No. Applicants are generally starting the application process for graduate school at the same time they are applying for the Pickering Fellowship. So, applicants should list programs to which they have applied or plan to apply. No acceptances are required. If you have already been admitted to a program that you plan to attend, you can upload your acceptance letter with your transcripts.
There is no approved list of schools. However, Pickering Fellows are expected to pursue graduate studies in a program that will prepare them for their Foreign Service careers. As noted above, applicants may apply to two programs at a U.S. university in an area of relevance to the Foreign Service; the Pickering Program discusses selected Fellows’ desired programs with them before giving final approval to a specific program.
Some universities (called partner schools) agree up front to provide supplemental financial assistance to Pickering Fellows who are admitted to their programs. Other universities provide additional financial assistance on a case-by-case basis.
Click here for the full list of partner schools.
No, the fellowship can only be used at a U.S. based institution.
No.
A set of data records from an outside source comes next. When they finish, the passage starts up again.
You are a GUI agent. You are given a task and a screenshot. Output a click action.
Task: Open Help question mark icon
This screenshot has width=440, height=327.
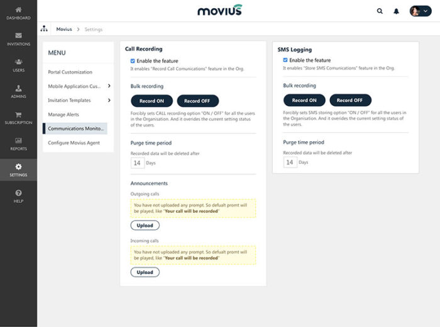18,193
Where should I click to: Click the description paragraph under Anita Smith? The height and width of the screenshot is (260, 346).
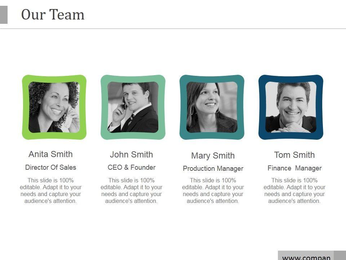50,191
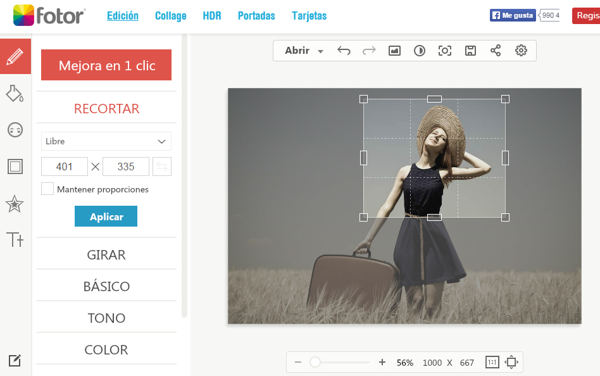Toggle the compare original half-circle icon

pyautogui.click(x=420, y=51)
The Pickering Program will only approve graduate programs that are in-person programs for fellowship funding. If COVID-19 or another emergency causes a graduate program that is normally held in person to be offered online, fellows can provide this information to the program, and the State Department and Pickering Program staff will make decisions on a case-by-case basis.
Interview Process/Selection of Fellows
The program will select 90 finalists to participate in the final round of selections, which includes an interview and a writing exercise. The selection panel will choose 45 fellows based on the final round assessments.
Because of the current COVID-19 pandemic, the Pickering Program will conduct the final round of the selection process, which includes interviews and writing exercises for those selected as finalists, through virtual platforms. The program will provide additional details to those selected as finalists.
The Program will select and advise finalists by November 24, 2020 and advise all applicants of the decisions by email. For those selected as finalists, the interviews/writing exercises will be held December 15-16, with final decisions and offers conveyed by the end of the day on December 17, 2020.